Met haar hulp en die van de receptionist werd er voor mij een kamer aan de geluids-schaduwzijde van het hotel geregeld, zodat ik, met mijn doppen stevig in mijn oren gedrukt, kon slapen. Om 4 uur in de ochtend was de discopartij ‘al’ afgelopen.
De volgende ochtend was het zwaar bewolkt en viel er zelfs een regenbui maar toen die ophield ging ik toch maar van start aangezien ik niet het risico wilde lopen, op het eind van mijn reis te moeten gaan racen om mijn vliegtuig in Entebbe te halen. Via een aardige gravelweg kwam ik bij Mukoko op de grote weg die van de Rwandese grens naar Kampala liep.
Die hoofdweg van de Rwandese grens naar Kampala was voor mij terra cognita, wantin 1991 fietste ik daar op een fondsenwervingstocht voor de Nederlandse Leprastichting. Dat was een reis van Dar es Salaam in Tanzania naar Dakar in Senegal. Op die bijna tien maanden lange tocht trapte ik 14.910 km weg, waarvan meer dan de helft over gravel- en zandwegen. Na afloop schreef ik er het boek ‘Knipoog van het nijlpaard’ over. Dat is nog steeds te bestellen in de boekhandel of bij uitgeverij Elmar, maar in tegenstelling tot oudere drukken helaas alleen met zwart-wit foto’s.
Op die Lepra-reis kruiste ik op dit traject de evenaar. Dat was 30 november 1991. Ik schoot er een paar dia’s waarvan er één in dat boek werd afgedrukt. (Dia’s, wat zijn dat?? Ja, de ontwikkelingen gaan snel! Het was toen nog de goede oude tijd dat toeristen en reizigers na thuiskomst dia’s vertoonden aan vrienden en familie. Voor sommigen waren die avonden echter een ware beproeving of juist een goede gelegenheid om achterstallige slaap in te halen.)

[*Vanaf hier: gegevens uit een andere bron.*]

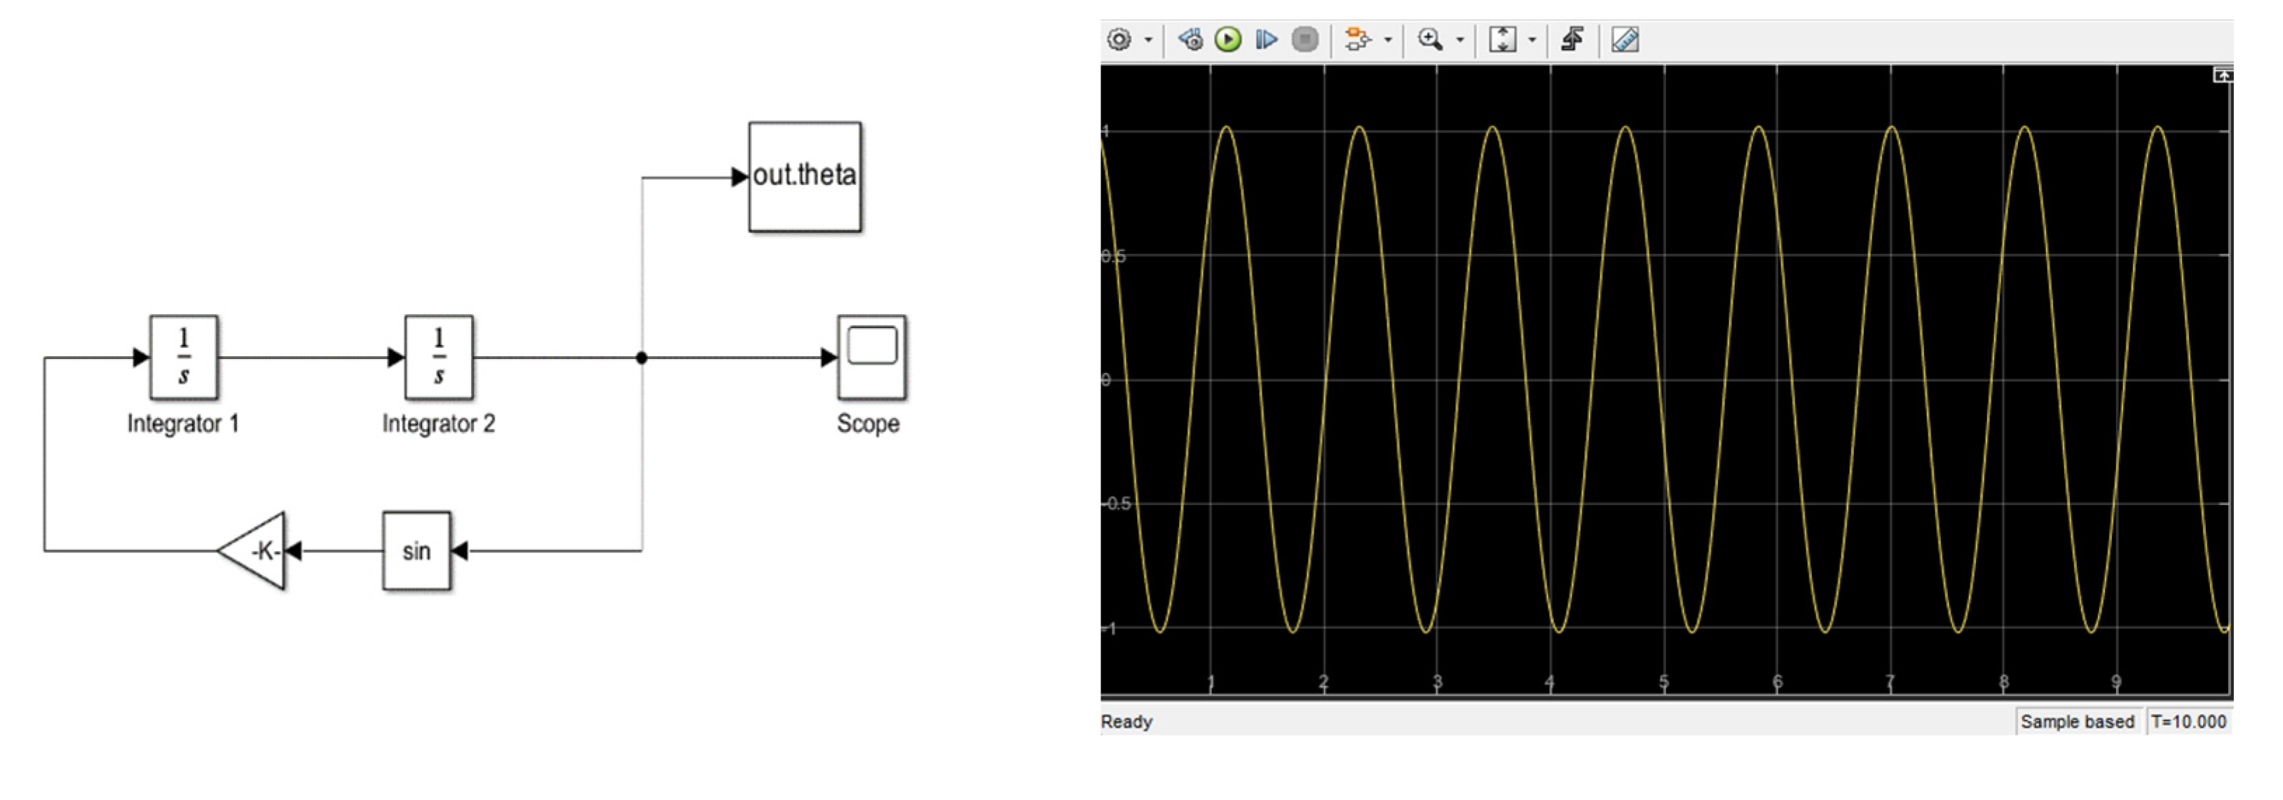
Task: Click the Integrator 1 block
Action: (183, 357)
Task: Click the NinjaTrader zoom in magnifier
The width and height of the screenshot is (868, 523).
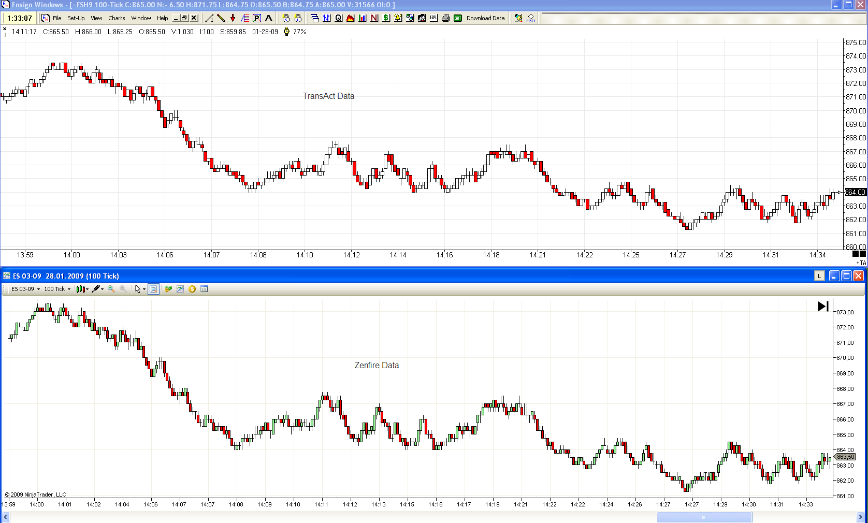Action: pos(111,289)
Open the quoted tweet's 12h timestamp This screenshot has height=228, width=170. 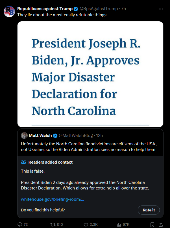tap(99, 136)
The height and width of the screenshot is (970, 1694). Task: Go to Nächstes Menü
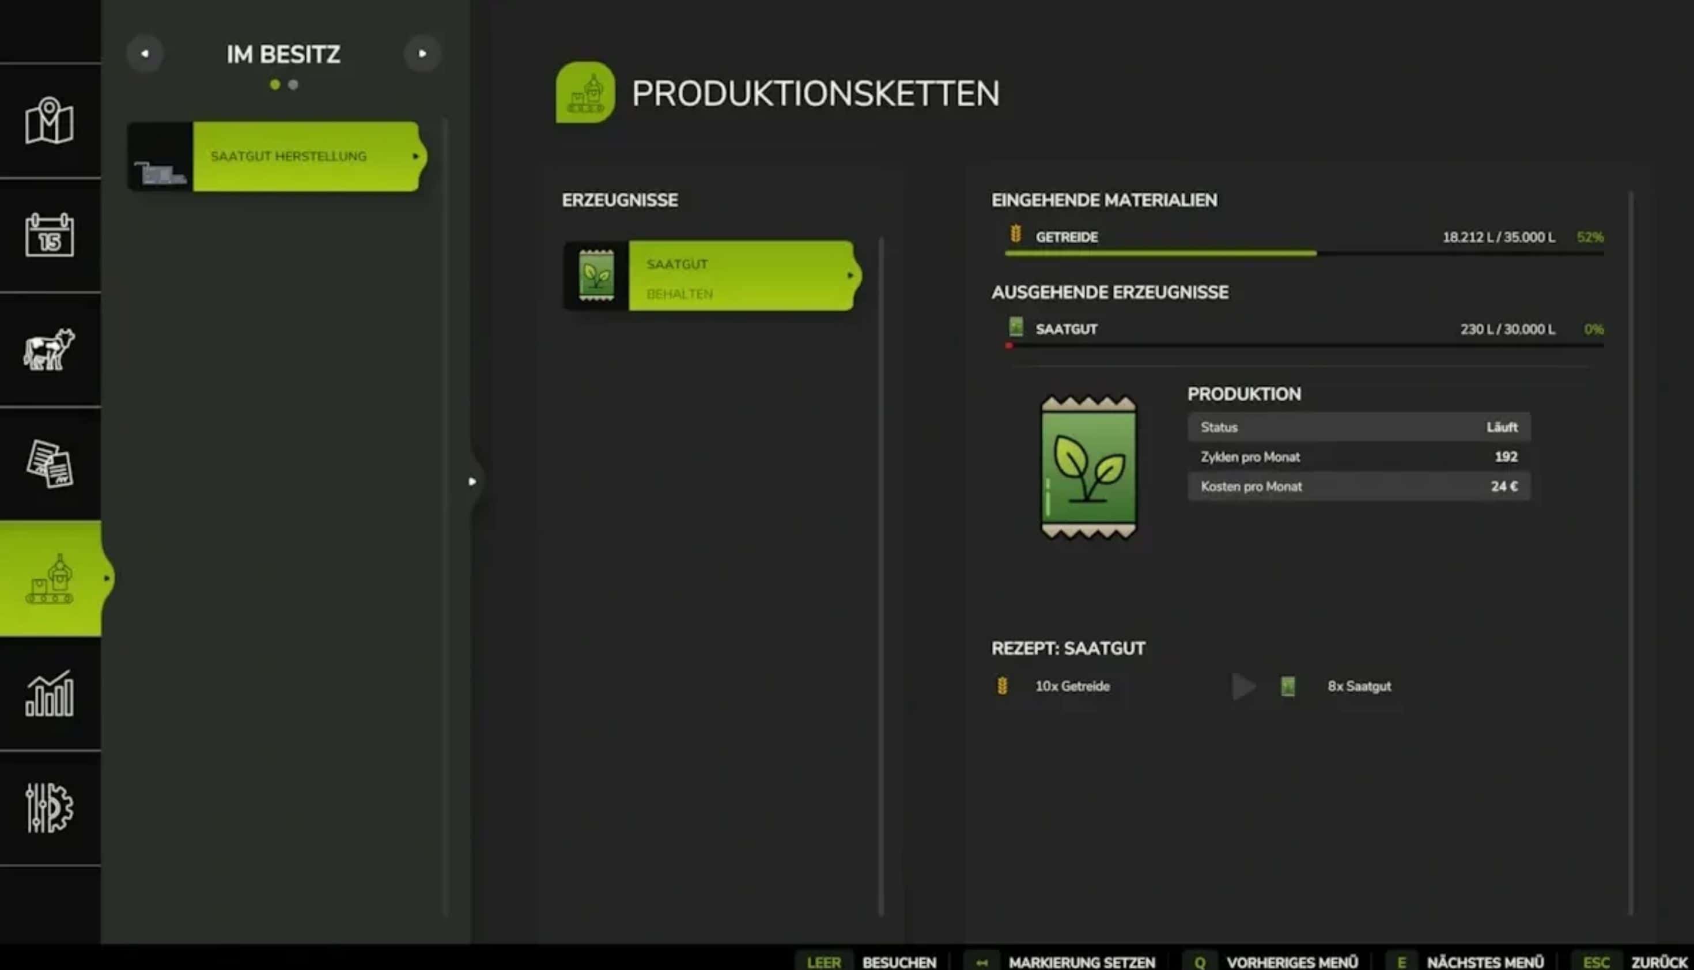pos(1484,962)
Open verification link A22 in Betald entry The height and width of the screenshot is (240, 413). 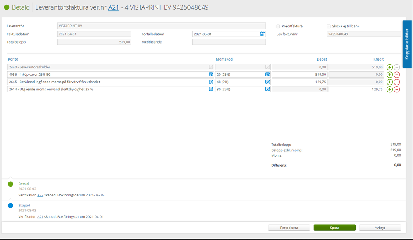[40, 195]
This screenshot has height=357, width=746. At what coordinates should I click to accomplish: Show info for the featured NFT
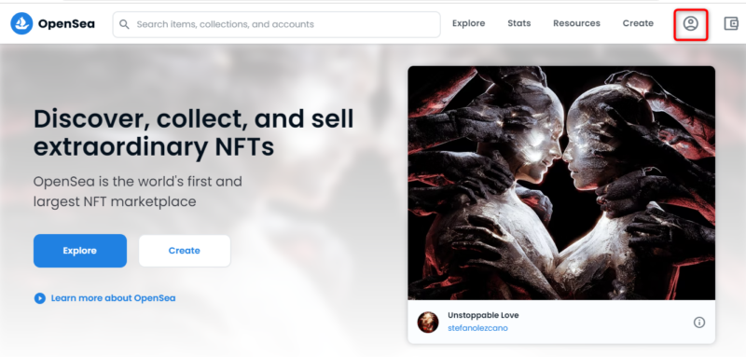click(x=698, y=323)

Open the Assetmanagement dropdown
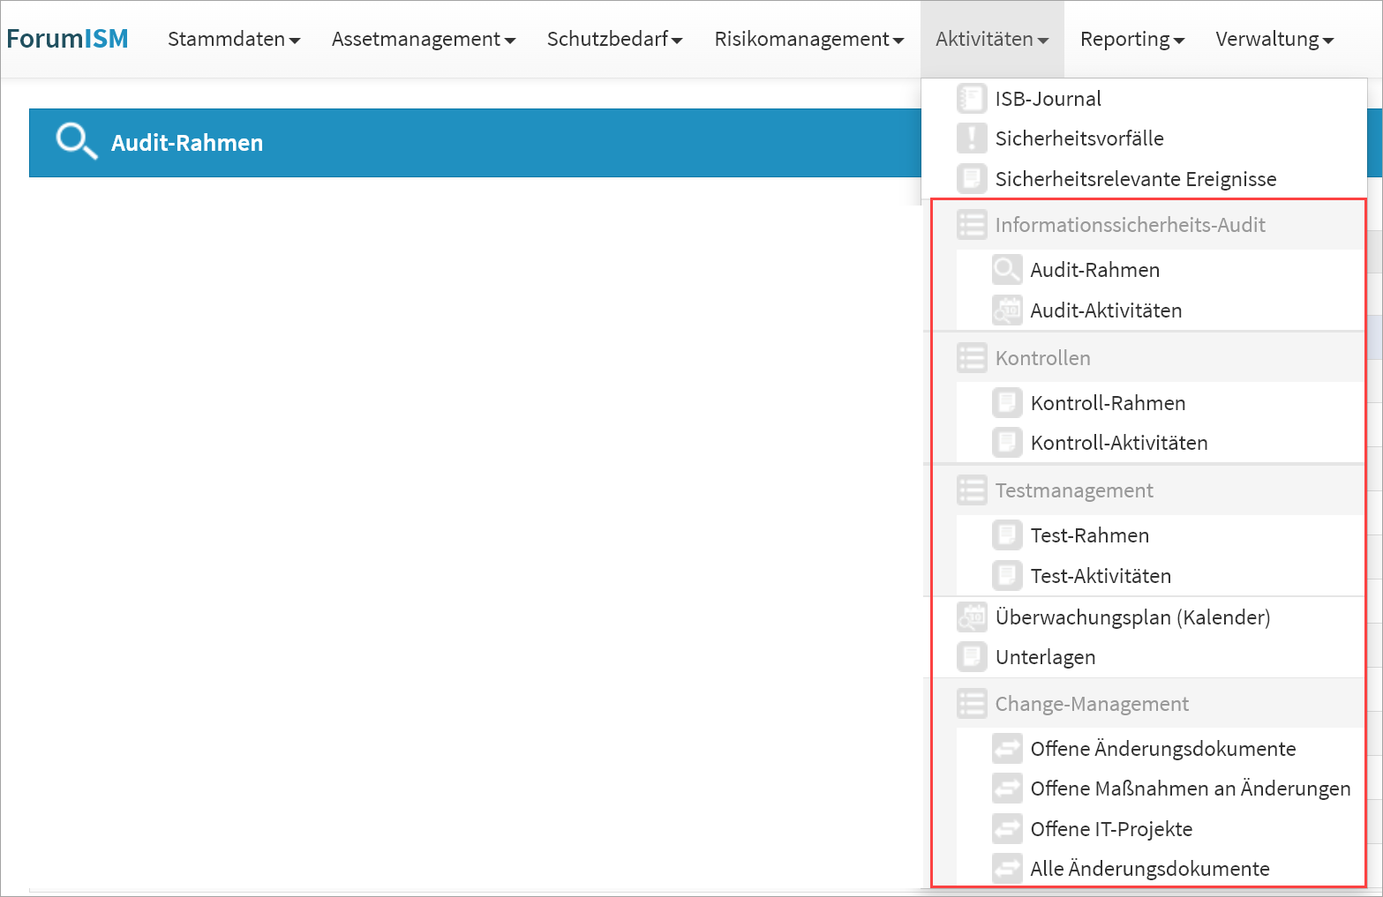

Deze keer ging ik de evenaar dus ook kruisen, want die denkbeeldige lijn, die de aarde in een noordelijk en een zuidelijk halfrond deelt, loopt daar na al die jaren nog steeds en de weg, hoewel nu veel drukker dan toen, ook. Ik herinnerde me dat er op de evenaar twee grote betonnen cirkels schuin tegenover elkaar stonden, aan elke kant van de weg één. Door die twee cirkels liep de evenaar. Dat de twee betonnen cirkels schuin tegenover elkaar stonden, zat hem in het feit dat de evenaar daar een hoek van ongeveer 45 graden maakte met de weg. In wezen loopt de evenaar daar natuurlijk niet schuin, maar recht en wel van oost naar west terwijl de weg schuin loopt van zuidwest naar noordoost.
Ik vroeg me, al rijdend, af of die twee cirkels van beton daar nog zouden staan of dat de tand des tijds ze had verslonden. Ik was dan ook enigszins teleurgesteld toen ik plotseling links van de weg een klein, vrij onnozel bordje zag staan met ‘Equator’ er op. De cirkels hadden de 24 jaar dus blijkbaar niet overleefd.
Iets voorbij dat equatorbordje bleek dat ik te vroeg was met mijn conclusie dat de twee cirkels verdwenen waren want daar stonden ze zowaar toch!
Mijn reis zat er hier bijna op. Nog zestig kilometer scheidden mij van Entebbe, het vliegveld van Kampala. Op dat kleine stukje werd ik nog bijna gearresteerd omdat ik bij een wegomlegging niet de oude, smalle weg nam waar zich al dat vele, zware verkeervan de hoofdweg overheen wrong, maar de geheel lege, afgesloten weg volgde waaraan slechts op een klein stukje werd gewerkt.
“Stop,” zei een politieagent. Ik stopte en vroeg wat er was.
“U mag hier niet rijden. Heeft u de verkeersborden niet gezien?”
“Jawel, maar de politie daar zei me dat ik hier door mocht. Veel veiliger dan de omleiding over dat smalle, drukke rotweggetje.”
“Maar ik zeg u dat u er niet door mag.”
“Dan ga ik maar weer terug en neem ik toch die gevaarlijke omleiding.”
“Nee, dat gaat niet want ik arresteer u omdat u de wet heeft overtreden.”
“Dat meent u niet!”
“Toch wel.”
“Als u mij arresteert, mis ik mijn vliegtuig in Entebbe. Dat wilt u vast niet op uw geweten hebben.”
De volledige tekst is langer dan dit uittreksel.